Description of the task:
Copy exactly, and only, the lines from the line containing "This screenshot has" through the last line of the records below, both included, and leave out any pictures.
....................
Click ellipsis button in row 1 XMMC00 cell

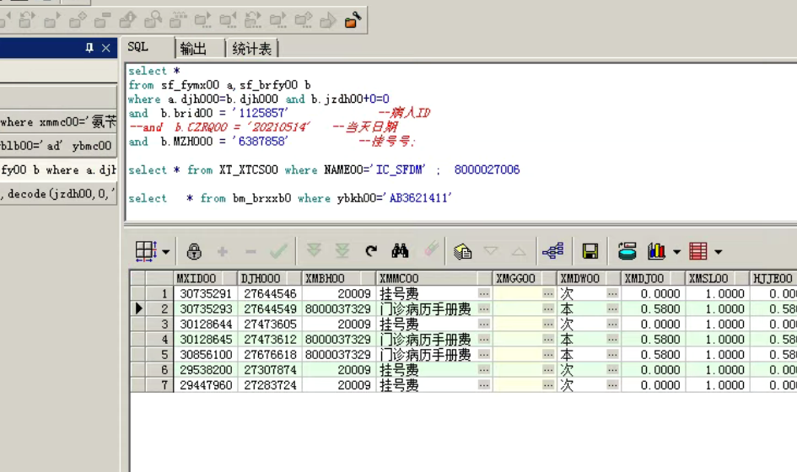click(483, 294)
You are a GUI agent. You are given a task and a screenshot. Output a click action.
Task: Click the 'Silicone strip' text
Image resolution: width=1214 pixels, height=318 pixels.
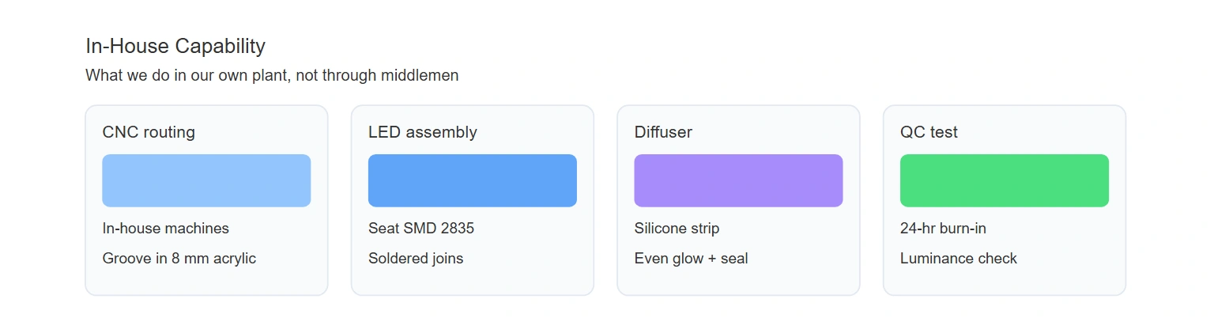(x=677, y=229)
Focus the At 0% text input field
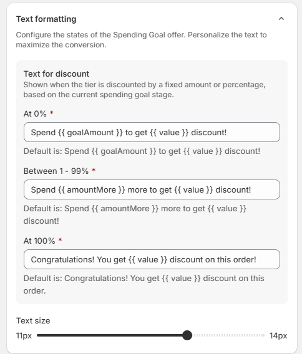Image resolution: width=302 pixels, height=354 pixels. click(x=152, y=132)
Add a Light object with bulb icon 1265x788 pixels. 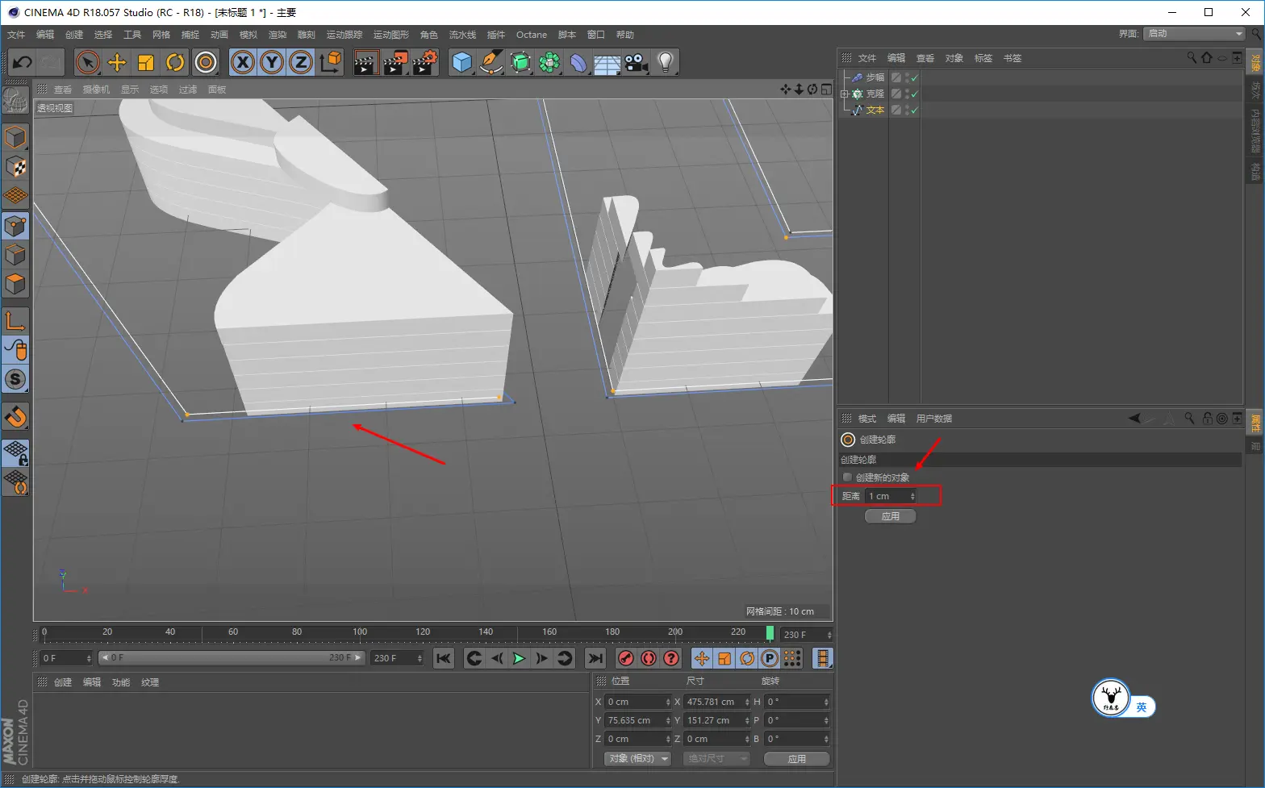pyautogui.click(x=665, y=62)
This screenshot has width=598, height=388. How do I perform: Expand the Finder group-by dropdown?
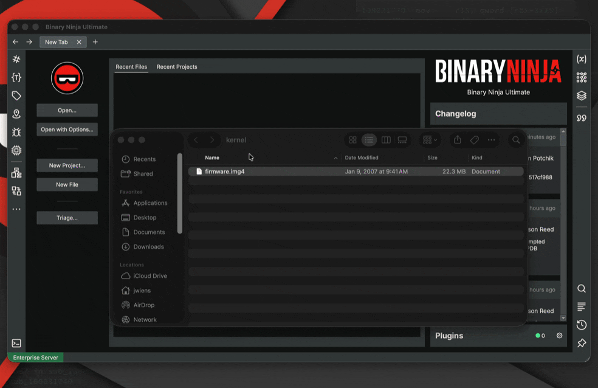coord(430,140)

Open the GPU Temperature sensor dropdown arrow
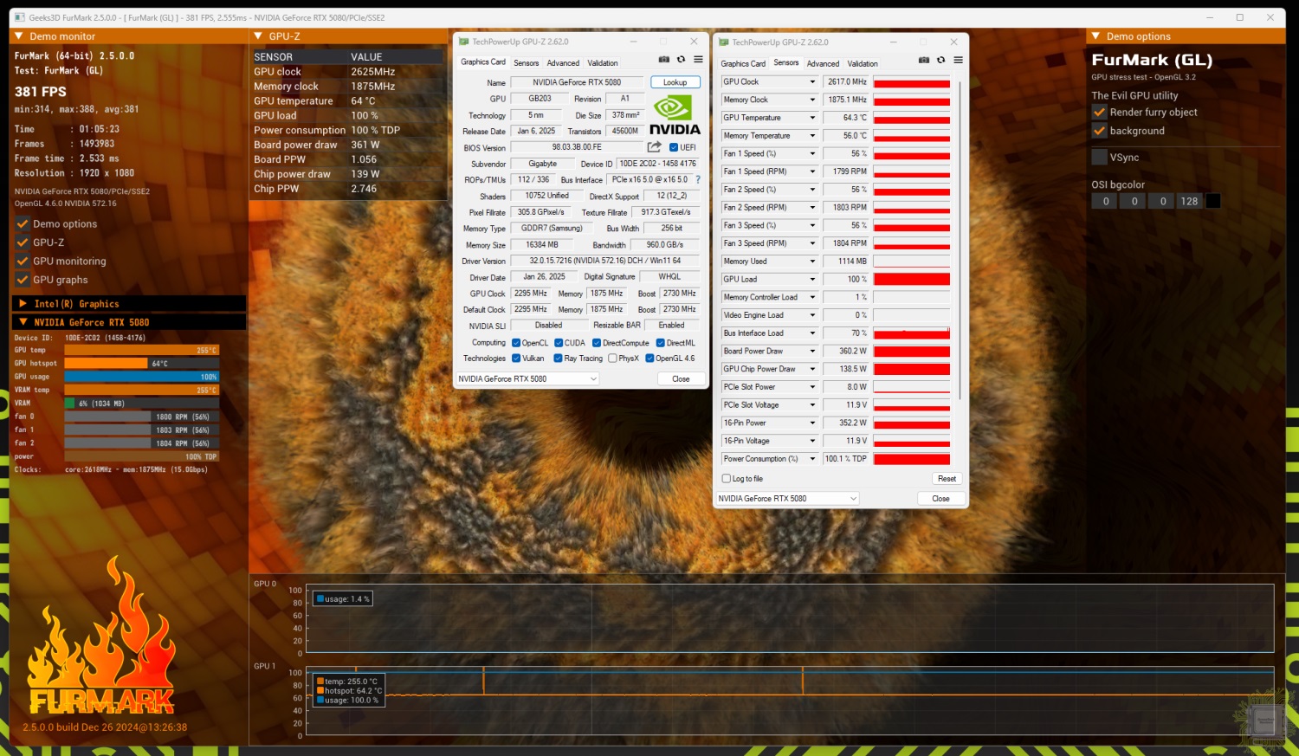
....................
Written solution:
This screenshot has width=598, height=388. How do I perform: Expand the Finder group-by dropdown?
coord(430,140)

Open the GPU Temperature sensor dropdown arrow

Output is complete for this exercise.